Tambem falla nas correntes maritimas, cujas leis eram pouco conhecidas dos primeiros navegadores, causando-lhes muitos embaraços. Ainda hoje no canal de Moçambique se não póde contar com a corrente, ou antes deve-se esperar que ella seja sempre contraria, porque, como no mar tudo são mudanças, tão depressa correm as aguas ao norte como no dia seguinte correm ao sul, e com tal velocidade que vencem muitas vezes a força do vento regular. É, pois, a corrente, como descreve o Poeta

tão possante Que passar não deixava por diante; Era maior a força em demasia, Segundo para traz nos obrigava, Do mar, que contra nós ali corria, Que por nós a do vento que assoprava.

(Lus. V, 66, 67.)

Superior á meteorologia é a sciencia astronomica, de todas a mais necessaria ao homem do mar.
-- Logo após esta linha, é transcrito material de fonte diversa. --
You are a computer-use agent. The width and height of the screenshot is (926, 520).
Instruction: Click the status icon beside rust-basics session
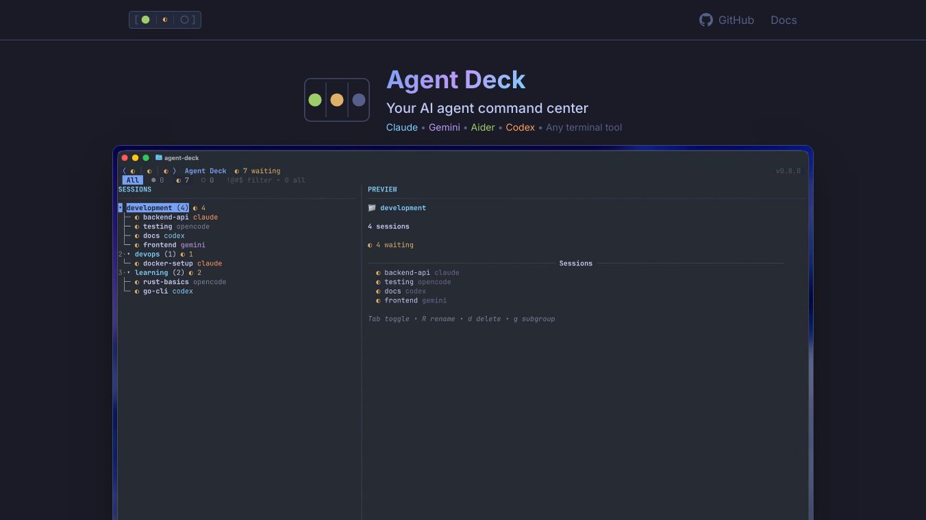[x=136, y=282]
É ella que lhe ensina a conhecer onde está, a que parte do vasto Oceano o levaram os ventos e correntes; é ella que lhe mostra o caminho a seguir no meio da vasta solidão. Estava esta sciencia bastante atrasada no tempo do Poeta, pois que reinava ainda o errado systema de Ptolomeu. Mas este systema é por elle descripto tão exactamente, que um abalisado professor contemporaneo, ao ter de explical-o nas suas lições de cosmographia, nunca deixava de citar a descripção de Camões. Ptolomeu, fazendo da terra centro immovel de todo o universo, collocava a lua, o sol, os planetas e as estrellas em outras tantas espheras concentricas a ella, e que, sobre um eixo que passava pelos seus polos, giravam com velocidades diversas. Todas estas espheras eram envolvidas por uma ultima, o Empyreo, alem do qual estava o Ser Infinito, pois

Quem cerca em derredor este rotundo Globo e sua superficie tão limada, He Deus.

(Lus. X, 80.)

Começando, pois, a enumerar as superficies concentricas, cujo conjuncto fórma o systema, diz Camões:

Este orbe, que primeiro vae cercando Os outros mais pequenos, que em si tem, Que está com luz tão clara radiando, Que a vista cega e a mente vil tambem, Empyreo se nomea.